A sample of 82.3 g of tetraphosphorus decoxide (P₄O₁₀) reacts with 66.9 g of water to produce phosphoric acid (H₃PO₄) according to the following balanced equation:

\[ \text{P}_4\text{O}_{10} + 6\text{H}_2\text{O} \rightarrow 4\text{H}_3\text{PO}_4 \]

Determine the limiting reactant for the reaction.

To determine the limiting reactant for the given reaction, calculate the moles of each reactant from their masses. The chemical equation shows that tetraphosphorus decoxide is the limiting reactant because there is more than enough water to react with it.

To determine the limiting reactant for the reaction between tetraphosphorus decoxide (P4O10) and water (H2O) to produce phosphoric acid (H3PO4), one must first calculate the moles of each reactant based on their given masses and molar masses. The balanced chemical equation is P4O10 + 6H2O ⇒ 4H3PO4.

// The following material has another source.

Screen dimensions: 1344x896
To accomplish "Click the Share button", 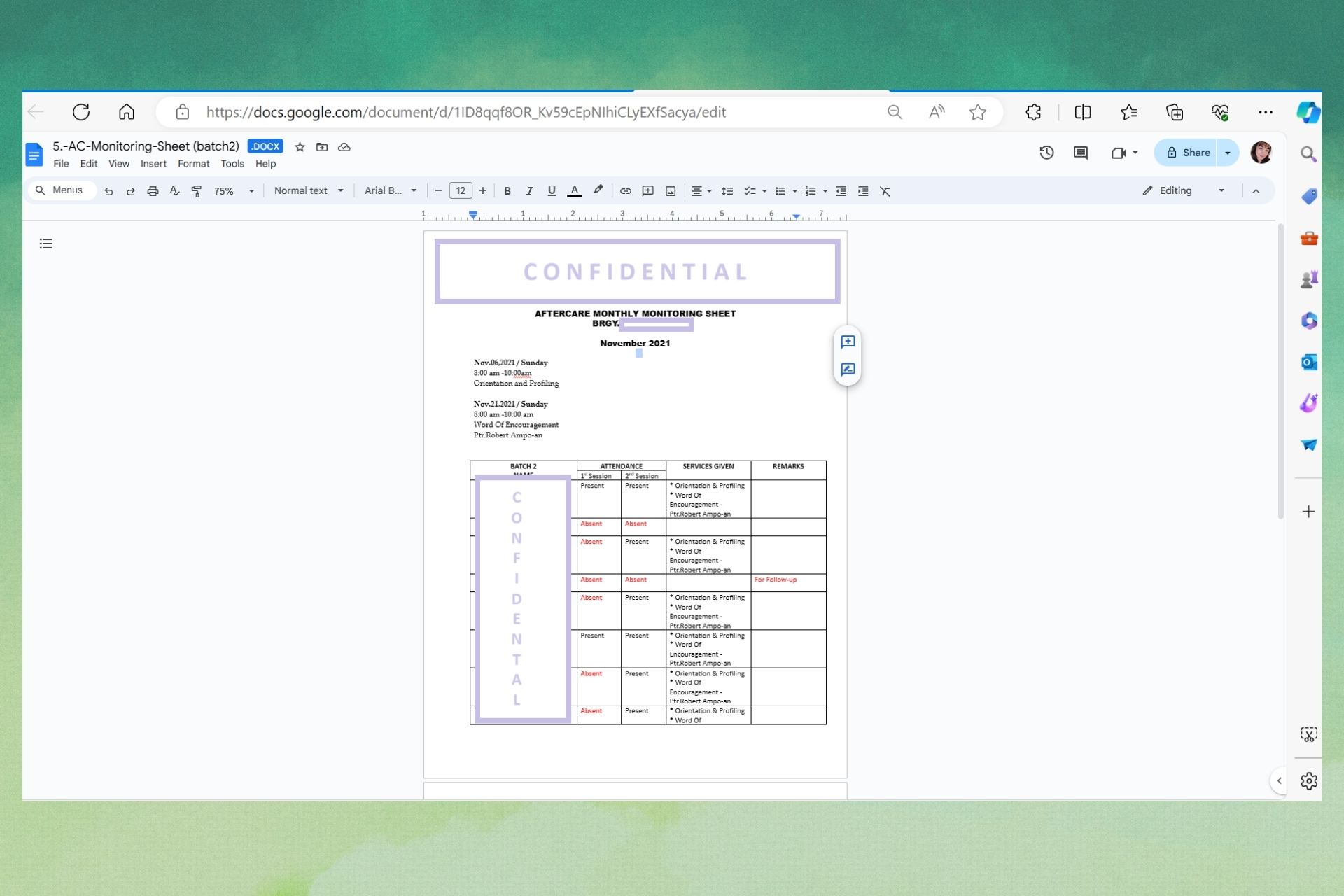I will (x=1188, y=153).
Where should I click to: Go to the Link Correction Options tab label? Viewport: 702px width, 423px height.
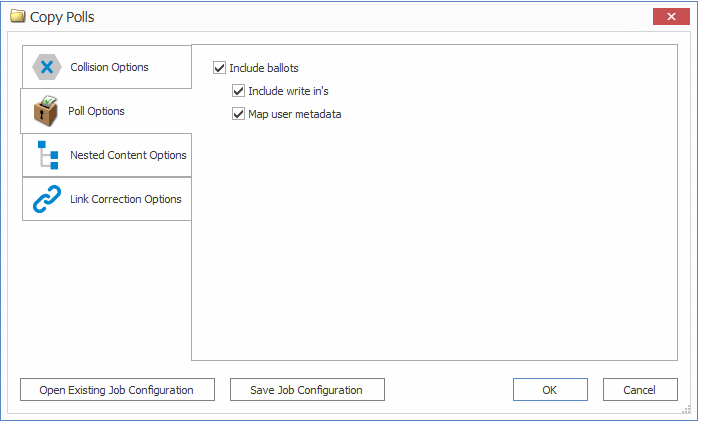pyautogui.click(x=126, y=199)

The molar mass of P4O10 is approximately 283.9 g/mol (calculated as 4 P atoms times the atomic weight of phosphorus plus 10 O atoms times the atomic weight of oxygen), so 82.3 g of P4O10 corresponds to

82.3 g / 283.9 g/mol = 0.290 moles.

The molar mass of H2O is 18 g/mol, so 66.9 g of H2O corresponds to

66.9 g / 18 g/mol = 3.72 moles.

According to the stoichiometry of the balanced equation, 1 mole of P4O10 reacts with 6 moles of H2O.

Therefore, to completely react with 0.290 moles of P4O10, we would need

0.290 moles x 6 = 1.74 moles of H2O.

Since we have 3.72 moles of H2O, which is more than the required 1.74 moles, H2O is in excess, and P4O10 is the limiting reactant.